The voltage dependence of block of the permanently charged D890 assessed at depolarized voltages locates the binding site inside the channel pore. Our previous findings of a lack of voltage dependence of verapamil block (Trequattrini et al., 1998) would then indicate that verapamil is active in neutral form, or at least much more active in this form than the cationic drug so as to produce an unmeasurable voltage dependence. We tested this assumption by lowering the internal pH down to 6.0, which increases the solely intracellular concentration of charged verapamil by more than 20 times. We found that this manouvre did not increase (<10%) significantly the block rate, indicating that the charged form is not significantly active. It should be noticed however that uncertainties may remain regarding the actual internal pH in these experimental conditions, since when internal pH is lowered to 6.0, for the new ratio between charged and neutral verapamil to be reached (400/1, c.f. Results), the buffering system which has to reach the cytoplasm through the pipette, may be unable for diffusion restrictions to keep the nominal internal pH.
Verapamil and TEA binding domains interact
The slowing of the rate of block by verapamil when TEA, a fast open channel blocker, is present (Figure 4), is consistent with competitive antagonism of verapamil by TEA. Slowing occurs because the TEA-blocked IK(DR) channels are in rapid equilibrium with open-unblocked channels, and TEA-blocked channels cannot bind verapamil. When verapamil blocks open-unblocked channels it will not produce the expected rate of decay of the current because as block by verapamil proceeds and the pool of open-unblocked channels decreases TEA-blocked channels rapidly free TEA to maintain the equilibrium. The congruency of the experimental and predicted results based on the competition scheme provides compelling evidence that verapamil and TEA compete for the same site. Alternatively the data would be satisfactorily described if the binding sites for the two drugs are physically distinct (although presumably close), yet binding to either site allosterically distorts the tertiary structure of the protein sufficiently to prevent the other site accepting the blocker.
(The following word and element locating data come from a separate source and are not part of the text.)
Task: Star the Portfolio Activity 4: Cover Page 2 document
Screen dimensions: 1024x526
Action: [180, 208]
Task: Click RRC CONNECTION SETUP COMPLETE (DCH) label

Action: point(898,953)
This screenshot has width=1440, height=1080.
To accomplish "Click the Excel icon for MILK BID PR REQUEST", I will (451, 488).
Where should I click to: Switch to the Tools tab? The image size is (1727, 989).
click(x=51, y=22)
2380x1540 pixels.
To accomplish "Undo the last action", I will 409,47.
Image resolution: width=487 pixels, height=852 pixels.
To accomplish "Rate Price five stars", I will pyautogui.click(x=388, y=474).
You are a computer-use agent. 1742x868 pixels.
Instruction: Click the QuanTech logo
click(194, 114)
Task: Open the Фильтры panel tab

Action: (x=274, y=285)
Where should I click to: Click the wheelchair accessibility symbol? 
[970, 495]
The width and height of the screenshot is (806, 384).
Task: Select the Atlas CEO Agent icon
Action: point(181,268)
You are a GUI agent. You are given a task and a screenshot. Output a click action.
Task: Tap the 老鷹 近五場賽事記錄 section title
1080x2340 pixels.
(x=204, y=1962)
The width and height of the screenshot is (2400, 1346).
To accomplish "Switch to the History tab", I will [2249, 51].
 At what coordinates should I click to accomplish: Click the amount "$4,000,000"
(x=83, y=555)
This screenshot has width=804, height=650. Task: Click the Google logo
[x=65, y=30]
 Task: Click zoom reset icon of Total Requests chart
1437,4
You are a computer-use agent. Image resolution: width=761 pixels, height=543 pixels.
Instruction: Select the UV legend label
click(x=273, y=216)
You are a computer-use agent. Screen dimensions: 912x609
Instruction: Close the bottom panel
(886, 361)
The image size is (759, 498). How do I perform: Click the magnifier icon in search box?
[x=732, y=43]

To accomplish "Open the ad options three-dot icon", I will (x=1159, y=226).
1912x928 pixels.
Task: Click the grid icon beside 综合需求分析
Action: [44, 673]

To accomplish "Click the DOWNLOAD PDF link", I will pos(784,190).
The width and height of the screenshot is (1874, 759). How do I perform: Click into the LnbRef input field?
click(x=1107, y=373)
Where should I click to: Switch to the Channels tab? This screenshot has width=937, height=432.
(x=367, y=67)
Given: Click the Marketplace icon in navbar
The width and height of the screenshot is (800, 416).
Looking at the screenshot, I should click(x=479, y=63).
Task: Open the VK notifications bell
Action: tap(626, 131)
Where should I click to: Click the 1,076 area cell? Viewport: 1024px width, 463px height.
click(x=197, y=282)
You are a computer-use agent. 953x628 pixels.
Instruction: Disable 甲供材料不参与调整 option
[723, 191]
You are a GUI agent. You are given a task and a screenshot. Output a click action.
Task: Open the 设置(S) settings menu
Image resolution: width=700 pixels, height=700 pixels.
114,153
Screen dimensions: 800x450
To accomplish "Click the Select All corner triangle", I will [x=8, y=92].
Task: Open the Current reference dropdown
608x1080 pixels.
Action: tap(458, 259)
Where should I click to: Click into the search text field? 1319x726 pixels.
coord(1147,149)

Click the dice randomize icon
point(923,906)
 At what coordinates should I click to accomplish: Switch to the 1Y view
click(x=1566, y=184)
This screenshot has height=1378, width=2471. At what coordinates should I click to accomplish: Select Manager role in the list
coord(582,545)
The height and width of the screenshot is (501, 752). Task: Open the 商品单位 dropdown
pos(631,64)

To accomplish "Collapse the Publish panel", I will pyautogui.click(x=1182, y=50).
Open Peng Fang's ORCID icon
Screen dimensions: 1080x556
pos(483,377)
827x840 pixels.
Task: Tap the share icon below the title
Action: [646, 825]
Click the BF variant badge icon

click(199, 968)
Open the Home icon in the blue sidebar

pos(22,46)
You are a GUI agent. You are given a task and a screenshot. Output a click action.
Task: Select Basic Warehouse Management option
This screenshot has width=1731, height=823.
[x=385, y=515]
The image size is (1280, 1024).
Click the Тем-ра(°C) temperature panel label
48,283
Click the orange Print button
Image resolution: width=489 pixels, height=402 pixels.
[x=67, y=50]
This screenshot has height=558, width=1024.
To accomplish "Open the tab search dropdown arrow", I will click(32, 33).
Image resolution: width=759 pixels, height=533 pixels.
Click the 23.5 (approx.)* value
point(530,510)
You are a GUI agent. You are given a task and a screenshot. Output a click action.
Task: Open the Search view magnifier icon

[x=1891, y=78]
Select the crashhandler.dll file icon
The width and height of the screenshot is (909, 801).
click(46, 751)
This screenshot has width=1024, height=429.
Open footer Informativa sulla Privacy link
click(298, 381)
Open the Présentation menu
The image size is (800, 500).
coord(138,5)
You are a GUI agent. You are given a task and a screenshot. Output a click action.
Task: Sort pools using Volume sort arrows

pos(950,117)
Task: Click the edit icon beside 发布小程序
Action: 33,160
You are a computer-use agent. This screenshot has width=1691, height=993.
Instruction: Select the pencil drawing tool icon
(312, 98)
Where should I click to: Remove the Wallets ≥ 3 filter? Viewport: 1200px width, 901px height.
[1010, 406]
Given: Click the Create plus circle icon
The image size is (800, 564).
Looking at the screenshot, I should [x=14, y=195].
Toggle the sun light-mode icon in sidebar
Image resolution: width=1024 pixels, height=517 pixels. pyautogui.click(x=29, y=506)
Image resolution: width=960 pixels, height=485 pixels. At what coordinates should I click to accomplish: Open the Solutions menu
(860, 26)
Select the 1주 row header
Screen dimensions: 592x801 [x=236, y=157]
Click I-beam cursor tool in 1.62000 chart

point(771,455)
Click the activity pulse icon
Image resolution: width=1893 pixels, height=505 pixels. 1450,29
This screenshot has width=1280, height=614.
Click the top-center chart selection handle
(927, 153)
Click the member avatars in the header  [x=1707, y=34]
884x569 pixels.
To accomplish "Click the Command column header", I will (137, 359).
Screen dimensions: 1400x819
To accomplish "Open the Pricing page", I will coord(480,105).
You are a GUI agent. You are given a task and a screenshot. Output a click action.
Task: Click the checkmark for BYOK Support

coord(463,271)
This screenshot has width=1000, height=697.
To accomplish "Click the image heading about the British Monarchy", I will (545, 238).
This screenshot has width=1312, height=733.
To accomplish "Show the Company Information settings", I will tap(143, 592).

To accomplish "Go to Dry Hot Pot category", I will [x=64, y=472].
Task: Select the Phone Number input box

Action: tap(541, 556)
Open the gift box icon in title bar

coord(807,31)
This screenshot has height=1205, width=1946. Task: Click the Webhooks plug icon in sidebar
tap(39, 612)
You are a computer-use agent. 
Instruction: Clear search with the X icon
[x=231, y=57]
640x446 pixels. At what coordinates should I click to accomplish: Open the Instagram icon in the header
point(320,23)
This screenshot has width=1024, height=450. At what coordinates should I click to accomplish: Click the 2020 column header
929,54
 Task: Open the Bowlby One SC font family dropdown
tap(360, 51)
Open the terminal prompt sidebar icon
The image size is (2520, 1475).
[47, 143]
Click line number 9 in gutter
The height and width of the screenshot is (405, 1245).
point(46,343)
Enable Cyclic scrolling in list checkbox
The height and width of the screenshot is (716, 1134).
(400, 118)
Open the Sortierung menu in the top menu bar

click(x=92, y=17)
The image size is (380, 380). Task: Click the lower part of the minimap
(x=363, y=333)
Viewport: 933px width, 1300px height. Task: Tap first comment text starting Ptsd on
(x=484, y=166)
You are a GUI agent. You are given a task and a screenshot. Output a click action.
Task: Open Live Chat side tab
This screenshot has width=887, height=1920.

Does verapamil protonate upon binding?
Upon repolarization after a strong depolarized pulse in presence of external K and high concentrations of verapamil we recorded hooked tail currents. Open channel blockers display this behaviour only if there is significant voltage dependence of their off rate. This result was unexpected since we found verapamil to bind in neutral form. Hooked tails were also observed by DeCoursey (1995) in rat alveolar epithelial cells where verapamil was found to block the IK(DR) in the uncharged form. To explain this result he suggested that, once in the site, verapamil has to be protonated (from the internal solution) to acquire the voltage dependence of unblock and give rise to hooked tail currents.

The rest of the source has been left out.